The Hamilton County Traffic Safety Partnership is joining forces with law enforcement agencies across the country for a one-day targeted enforcement campaign to combat texting and other forms of distracted driving. On April 7, motorists can expect to see increased roving and high-visibility patrols with officers on high alert for hands-free violations.

This is the second year for the Connect 2 Disconnect campaign, which is taking place during Distracted Driving Awareness Month and designed to reduce traffic crashes and fatalities. According to the latest data from the National Highway Traffic Safety Administration (NHTSA), distracted driving claimed the lives of 3,142 people, or more than 8% of all traffic fatalities, in the U.S. in 2020.

The extra enforcement is funded by NHTSA with grants administered by the Indiana Criminal Justice Institute.

Distracted driving is considered any activity that diverts attention away from safely operating a vehicle. It can be visual, manual or cognitive and includes everything from eating to listening to loud music to more recent trends like “vlogging” or video blogging.

While all forms are considered dangerous, texting continues to be the most prevalent, especially among millennials and Gen Z. Research from NHTSA shows that young drivers, ages 16 to 24, have been observed using handheld electronic devices while driving at higher rates than older drivers since 2007.

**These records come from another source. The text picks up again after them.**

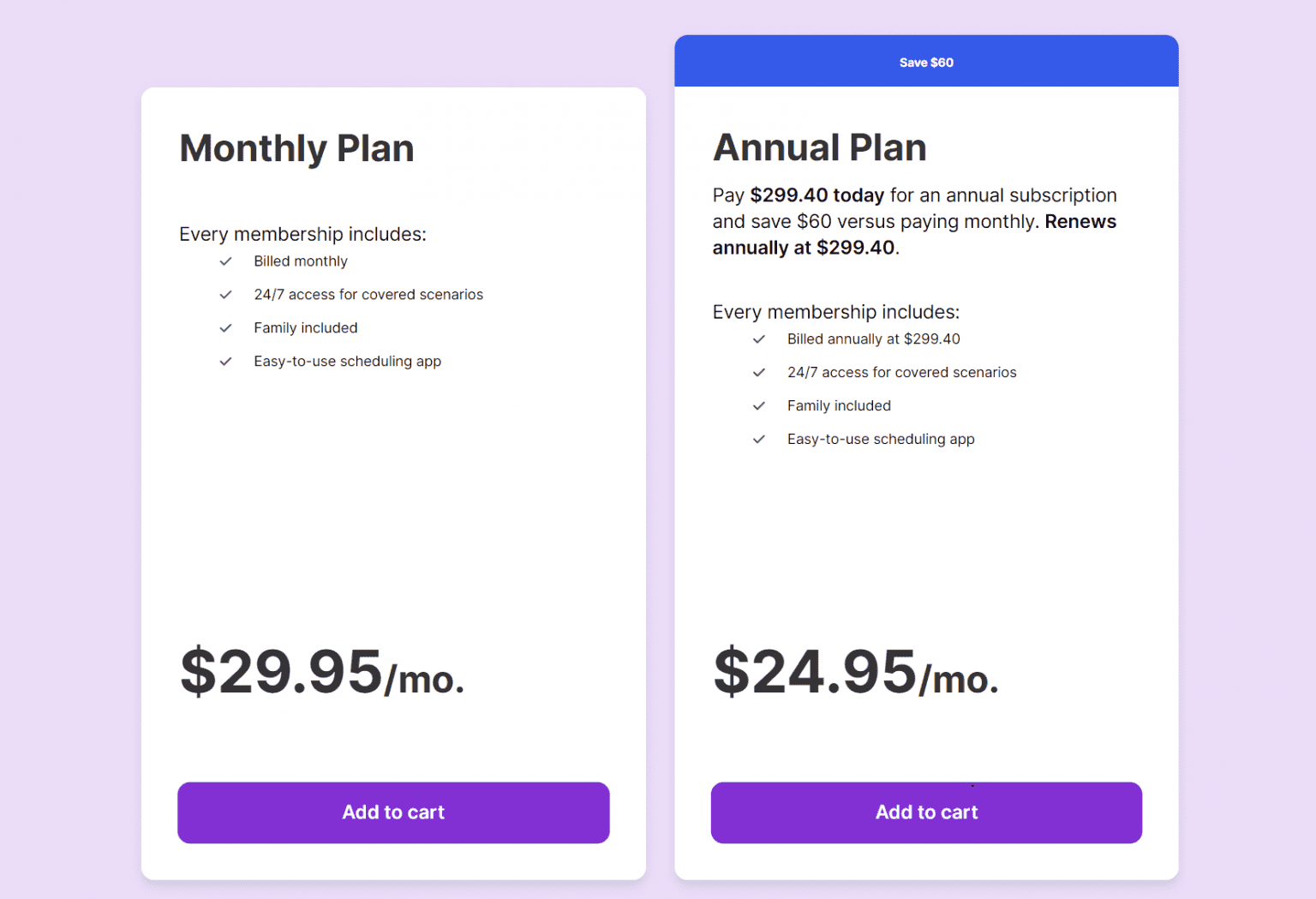Click the checkmark beside Billed annually at $299.40
The image size is (1316, 899).
tap(759, 339)
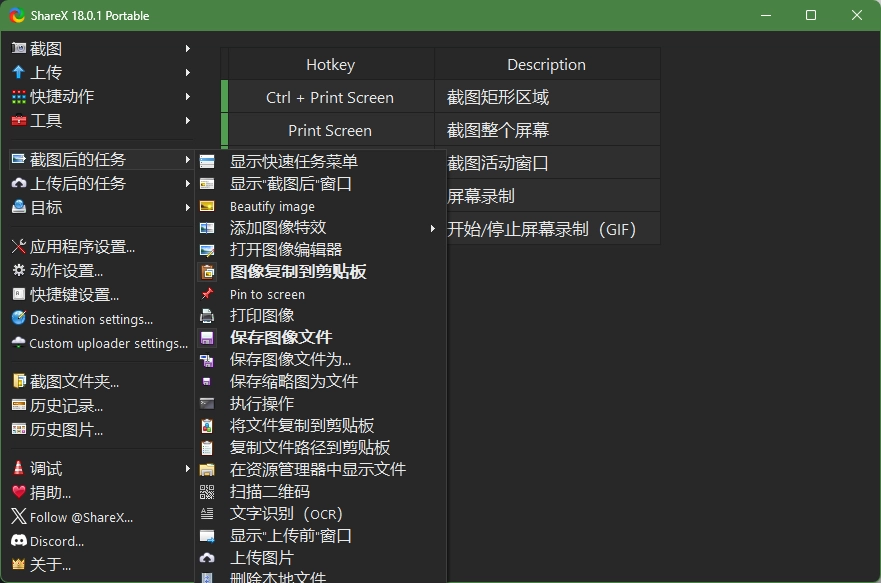Click the X logo next to Follow @ShareX
This screenshot has height=583, width=881.
click(18, 517)
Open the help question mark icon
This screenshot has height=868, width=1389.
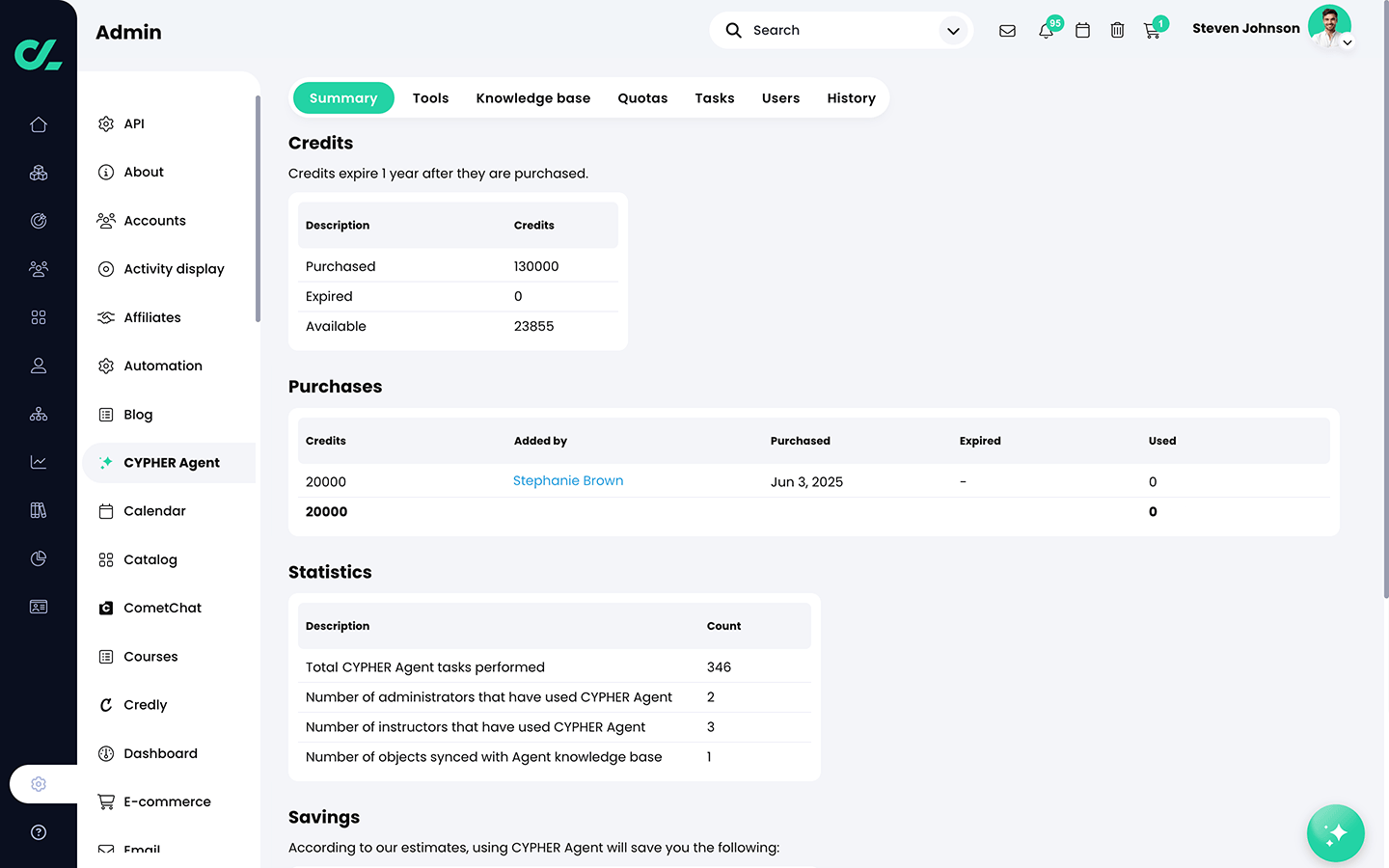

“There’s a time and a place for everything, and when you’re driving isn’t the right time to be recording a video or taking a selfie,” said Devon McDonald, Indiana Criminal Justice Institute Executive Director. “If your eyes are off the road, you’re putting yourself and others at risk. It’s like driving blindfolded.”

Indiana took aim at distracted driving in 2020 when it passed the hands-free device driving law, which prohibits the use of holding a mobile device while driving. Since then, law enforcement agencies have been working overtime to educate motorists about the law, issuing more than 6,000 hands-free citations and almost twice as many warnings last year alone.

“Distracted drivers are not only a risk to themselves, but they’re a danger to everyone on the road,” said Gov. Eric J. Holcomb. “Driving requires your full attention and should be your one and only focus behind the wheel. We can reduce so many senseless and preventable tragedies by simply putting down the phone while driving.”

As part of the Connect 2 Disconnect campaign, the department is asking motorists to do their part by putting down the phone and driving distraction-free. Violators of the hands-free law could face a Class C infraction with fines up to $500 and have points added to their license.